- Parkville Location within the state of Michigan
- Coordinates: 42°00′57″N 85°32′52″W﻿ / ﻿42.01583°N 85.54778°W
- Country: United States
- State: Michigan
- County: St. Joseph
- Township: Park
- Elevation: 830 ft (250 m)
- Time zone: UTC-5 (Eastern (EST))
- • Summer (DST): UTC-4 (EDT)
- Area code: 269
- GNIS feature ID: 1624812

= Parkville, Michigan =

Parkville is an unincorporated community in St. Joseph County in the U.S. state of Michigan. It is in Park Township on the banks of the Portage River at .

== History ==
Park Township was organized in 1838, and Parkville was laid out in 1851 by Luther Carlton and surveyed by James Hutchinson. The first lot was purchased by Mary King for ten dollars. A mill pond and races on the Portage River provided power for a woolens factory built in 1851, a saw mill, and a grist mill built in 1853. In 1877 it had the mills and factory, three churches, two blacksmiths, a tavern, and a school. The churches were Seventh-day Adventist, Presbyterian, and Methodist Episcopal.
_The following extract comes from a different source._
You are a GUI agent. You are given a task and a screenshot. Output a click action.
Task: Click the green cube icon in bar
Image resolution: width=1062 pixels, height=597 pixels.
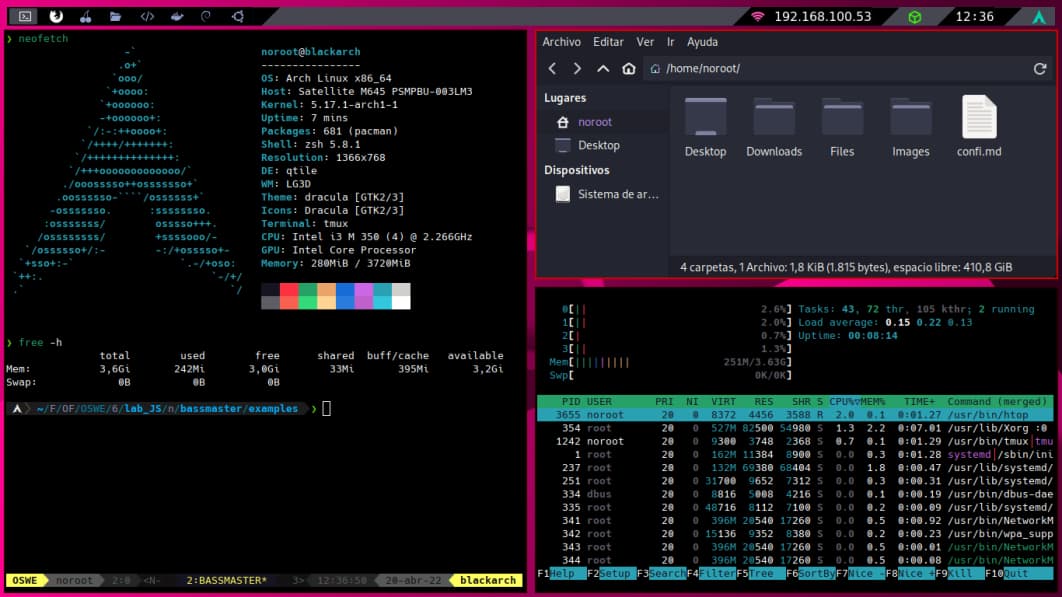pyautogui.click(x=914, y=17)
The dedication of the Seventh-day Adventist meeting house in Parkville was on January 12, 1861, and was attended by Ellen G. White. She reportedly had a vision at that time of a "terrible war", this was three months before the firing on Ft. Sumter that began the US Civil War. (Reported in the book "Divine Predictions", by F.C.Gilbert, pages 214–222.) The Adventist church was later purchased for the Parkville Grange Hall, and the Presbyterian Church became the town hall. The Parkville Adventist church was moved in the 1990s to Battle Creek, MI, where it was restored to become a part of the Adventist Historical Village. The brick Methodist church still stands, although it is no longer a church. (Recently Demolished)

Frank Dentler of Parkville invented the Dentler Bagger, one of the first automated pieces of farm equipment, for weighing and measuring the output of a threshing machine. He also operated a paddle wheel steamboat which carried goods from the factory and mills of Parkville to railroad stations on the Portage River.